Steve Beisner -- April 15, 2012

What piece of modern technology is most responsible for the not-fit-for-polite-company vocabulary in your everyday speech? If you answered "Microsoft Word," you're in good company. But is Microsoft Word really that bad? Yes, and in some ways it may be getting worse.

The mis-design of Word has been a theme in many of my articles about tools for writers. A few days ago Tom Scocca, writing in Slate Magazine, confirmed many of the complaints I've had with MS Word as used by writers: unhelpful "help"; bizarrely organized toolbars and menus; display bugs that seem to lose text; auto-formatting and auto-correction that screw up formatting and introduce errors; the senseless and trouble-inducing change from .doc format to .docx format, which sets sharing with colleagues back decades... the list is long.

Over the years Word has grown more and more complex, through a process that Microsoft touts as "simplification." But in the speech of the wizards of Redmond, we've all come to understand that "simple" means "complicated and obscure".

But these things are not the central complaint that Tom lays out in his criticism of Word. The point he makes, and it's a good one, is that Microsoft Word has not kept up: most publishing today takes place on the web. If you've ever tried to write something in word and then move it to the web you know the problem. Word does not like HTML, the format of the web. Word speaks HTML with the same degree of fluency as my uncle from rural North Louisiana speaks Mandarin Chinese.

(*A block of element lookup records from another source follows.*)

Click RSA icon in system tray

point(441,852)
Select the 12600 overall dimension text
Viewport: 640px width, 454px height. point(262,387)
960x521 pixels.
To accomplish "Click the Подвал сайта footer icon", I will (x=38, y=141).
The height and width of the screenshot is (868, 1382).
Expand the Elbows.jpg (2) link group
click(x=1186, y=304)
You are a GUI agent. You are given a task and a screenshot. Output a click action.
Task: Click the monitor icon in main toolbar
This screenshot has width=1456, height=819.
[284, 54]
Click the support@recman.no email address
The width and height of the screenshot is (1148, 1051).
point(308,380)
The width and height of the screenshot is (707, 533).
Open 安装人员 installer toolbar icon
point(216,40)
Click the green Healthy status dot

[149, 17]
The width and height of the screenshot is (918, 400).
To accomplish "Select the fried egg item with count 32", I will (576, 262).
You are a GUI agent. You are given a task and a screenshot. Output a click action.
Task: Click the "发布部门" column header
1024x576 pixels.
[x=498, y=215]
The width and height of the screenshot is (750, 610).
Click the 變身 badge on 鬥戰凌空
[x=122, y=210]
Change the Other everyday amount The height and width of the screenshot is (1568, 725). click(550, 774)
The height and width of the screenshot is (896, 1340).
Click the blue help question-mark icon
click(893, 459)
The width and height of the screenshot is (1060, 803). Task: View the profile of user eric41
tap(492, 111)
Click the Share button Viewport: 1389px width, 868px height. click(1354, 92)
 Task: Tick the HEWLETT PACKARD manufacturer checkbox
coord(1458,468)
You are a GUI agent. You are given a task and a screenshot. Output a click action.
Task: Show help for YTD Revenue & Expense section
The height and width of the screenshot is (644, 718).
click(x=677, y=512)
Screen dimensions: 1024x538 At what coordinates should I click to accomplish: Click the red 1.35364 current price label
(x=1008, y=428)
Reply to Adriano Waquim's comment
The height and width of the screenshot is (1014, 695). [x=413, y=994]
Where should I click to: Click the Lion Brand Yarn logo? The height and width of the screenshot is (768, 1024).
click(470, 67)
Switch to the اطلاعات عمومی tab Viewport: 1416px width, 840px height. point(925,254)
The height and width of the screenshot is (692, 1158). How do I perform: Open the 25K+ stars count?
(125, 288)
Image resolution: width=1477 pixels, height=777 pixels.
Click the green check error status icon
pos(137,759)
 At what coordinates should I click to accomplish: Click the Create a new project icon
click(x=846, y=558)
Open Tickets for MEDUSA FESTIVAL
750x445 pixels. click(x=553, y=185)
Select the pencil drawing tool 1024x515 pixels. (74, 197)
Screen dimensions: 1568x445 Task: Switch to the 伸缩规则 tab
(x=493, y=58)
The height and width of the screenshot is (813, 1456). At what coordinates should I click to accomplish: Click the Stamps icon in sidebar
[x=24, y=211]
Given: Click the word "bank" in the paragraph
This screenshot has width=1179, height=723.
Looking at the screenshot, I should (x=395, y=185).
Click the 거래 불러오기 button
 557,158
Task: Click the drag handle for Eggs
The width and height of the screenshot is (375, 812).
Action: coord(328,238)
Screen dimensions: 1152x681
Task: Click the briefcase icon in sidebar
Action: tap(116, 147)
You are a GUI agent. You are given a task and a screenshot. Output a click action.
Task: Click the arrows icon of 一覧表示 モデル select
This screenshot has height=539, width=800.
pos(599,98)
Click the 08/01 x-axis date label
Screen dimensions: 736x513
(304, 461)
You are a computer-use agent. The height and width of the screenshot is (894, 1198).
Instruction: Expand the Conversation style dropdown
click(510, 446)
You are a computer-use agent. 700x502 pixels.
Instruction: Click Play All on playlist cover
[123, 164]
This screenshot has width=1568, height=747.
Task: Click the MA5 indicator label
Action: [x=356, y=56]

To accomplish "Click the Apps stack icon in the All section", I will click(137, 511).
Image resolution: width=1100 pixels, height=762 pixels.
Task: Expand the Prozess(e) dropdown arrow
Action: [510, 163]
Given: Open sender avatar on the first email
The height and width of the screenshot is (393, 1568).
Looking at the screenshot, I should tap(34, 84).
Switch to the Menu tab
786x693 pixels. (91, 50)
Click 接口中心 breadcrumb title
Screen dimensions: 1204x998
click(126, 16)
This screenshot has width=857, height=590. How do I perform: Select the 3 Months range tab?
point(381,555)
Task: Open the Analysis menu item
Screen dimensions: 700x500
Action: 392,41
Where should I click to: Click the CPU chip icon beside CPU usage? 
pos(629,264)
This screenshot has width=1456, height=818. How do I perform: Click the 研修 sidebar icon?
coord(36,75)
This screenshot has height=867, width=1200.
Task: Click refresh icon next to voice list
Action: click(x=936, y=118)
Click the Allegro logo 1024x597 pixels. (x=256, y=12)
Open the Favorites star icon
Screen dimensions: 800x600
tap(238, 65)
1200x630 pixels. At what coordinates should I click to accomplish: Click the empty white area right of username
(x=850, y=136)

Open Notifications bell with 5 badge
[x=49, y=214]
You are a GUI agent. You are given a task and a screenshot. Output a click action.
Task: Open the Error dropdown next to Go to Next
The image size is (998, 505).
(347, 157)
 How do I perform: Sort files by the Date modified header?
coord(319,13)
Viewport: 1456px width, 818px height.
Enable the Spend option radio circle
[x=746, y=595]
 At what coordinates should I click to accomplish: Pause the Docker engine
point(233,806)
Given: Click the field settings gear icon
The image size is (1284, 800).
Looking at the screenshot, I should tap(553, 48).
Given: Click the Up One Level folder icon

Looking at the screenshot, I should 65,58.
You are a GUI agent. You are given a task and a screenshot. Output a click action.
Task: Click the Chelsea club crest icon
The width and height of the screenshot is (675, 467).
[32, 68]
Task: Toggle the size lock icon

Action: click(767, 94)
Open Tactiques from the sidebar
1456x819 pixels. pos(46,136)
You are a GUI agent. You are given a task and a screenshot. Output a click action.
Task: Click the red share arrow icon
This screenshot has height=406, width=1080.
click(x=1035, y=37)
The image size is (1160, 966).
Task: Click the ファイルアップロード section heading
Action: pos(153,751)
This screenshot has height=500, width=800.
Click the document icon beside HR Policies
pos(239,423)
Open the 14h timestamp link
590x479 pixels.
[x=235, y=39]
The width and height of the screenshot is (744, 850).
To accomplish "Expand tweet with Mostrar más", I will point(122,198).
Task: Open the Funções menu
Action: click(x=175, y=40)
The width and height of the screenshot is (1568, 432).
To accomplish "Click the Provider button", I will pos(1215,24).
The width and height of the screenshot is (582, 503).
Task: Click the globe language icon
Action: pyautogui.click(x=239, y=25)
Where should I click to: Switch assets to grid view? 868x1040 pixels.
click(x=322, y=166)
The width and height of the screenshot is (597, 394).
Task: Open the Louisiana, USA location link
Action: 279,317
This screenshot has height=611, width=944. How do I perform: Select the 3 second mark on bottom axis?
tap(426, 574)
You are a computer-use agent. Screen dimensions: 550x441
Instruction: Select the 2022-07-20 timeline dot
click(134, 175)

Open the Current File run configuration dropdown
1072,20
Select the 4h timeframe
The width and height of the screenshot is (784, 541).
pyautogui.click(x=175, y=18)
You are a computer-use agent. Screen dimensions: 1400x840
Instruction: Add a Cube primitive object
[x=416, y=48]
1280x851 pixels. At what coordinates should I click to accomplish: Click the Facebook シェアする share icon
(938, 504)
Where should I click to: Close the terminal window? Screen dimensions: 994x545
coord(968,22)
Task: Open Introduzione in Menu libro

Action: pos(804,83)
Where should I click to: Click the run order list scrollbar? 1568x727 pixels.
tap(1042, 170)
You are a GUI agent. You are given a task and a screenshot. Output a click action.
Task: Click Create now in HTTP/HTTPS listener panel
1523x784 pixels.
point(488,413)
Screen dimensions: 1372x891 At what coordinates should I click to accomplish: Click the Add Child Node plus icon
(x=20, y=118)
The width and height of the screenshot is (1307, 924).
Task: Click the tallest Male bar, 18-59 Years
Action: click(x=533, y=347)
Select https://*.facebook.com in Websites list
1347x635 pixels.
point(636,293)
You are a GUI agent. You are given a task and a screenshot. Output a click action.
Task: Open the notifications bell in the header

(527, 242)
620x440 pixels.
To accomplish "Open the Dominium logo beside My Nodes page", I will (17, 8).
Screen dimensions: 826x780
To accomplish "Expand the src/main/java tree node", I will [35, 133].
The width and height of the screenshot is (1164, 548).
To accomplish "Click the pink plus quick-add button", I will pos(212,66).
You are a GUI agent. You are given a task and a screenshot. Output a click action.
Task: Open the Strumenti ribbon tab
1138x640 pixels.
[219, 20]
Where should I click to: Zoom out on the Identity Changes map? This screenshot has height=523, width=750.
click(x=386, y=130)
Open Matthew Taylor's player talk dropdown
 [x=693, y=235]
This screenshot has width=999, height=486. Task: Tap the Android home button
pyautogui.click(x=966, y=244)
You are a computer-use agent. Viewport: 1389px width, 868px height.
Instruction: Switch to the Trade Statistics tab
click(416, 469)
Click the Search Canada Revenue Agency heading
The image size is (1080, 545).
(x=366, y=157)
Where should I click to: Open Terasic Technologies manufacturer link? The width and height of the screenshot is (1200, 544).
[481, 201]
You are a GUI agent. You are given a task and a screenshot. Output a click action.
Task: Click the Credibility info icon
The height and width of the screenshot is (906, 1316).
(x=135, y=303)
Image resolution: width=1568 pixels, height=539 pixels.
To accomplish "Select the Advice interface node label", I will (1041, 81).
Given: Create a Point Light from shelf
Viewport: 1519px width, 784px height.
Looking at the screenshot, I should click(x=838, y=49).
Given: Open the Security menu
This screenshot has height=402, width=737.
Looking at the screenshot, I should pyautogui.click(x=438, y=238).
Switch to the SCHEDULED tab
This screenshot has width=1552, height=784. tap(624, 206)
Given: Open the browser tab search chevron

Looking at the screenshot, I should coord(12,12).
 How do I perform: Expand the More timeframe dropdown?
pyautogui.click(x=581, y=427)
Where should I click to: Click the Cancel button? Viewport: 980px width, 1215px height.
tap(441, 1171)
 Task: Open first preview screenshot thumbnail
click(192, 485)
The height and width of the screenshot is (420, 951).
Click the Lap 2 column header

The good news is that there are alternatives to Word. I've written about many of them: OpenOffice/LibreOffice/NeoOffice is a good example. It's highly compatible with Word, but has a cleaner design and great support for the web. There are also specialized programs like Scrivener designed explicitly for writers.

So if Word has been raising your blood pressure, read Tom's article, then try some of the alternatives.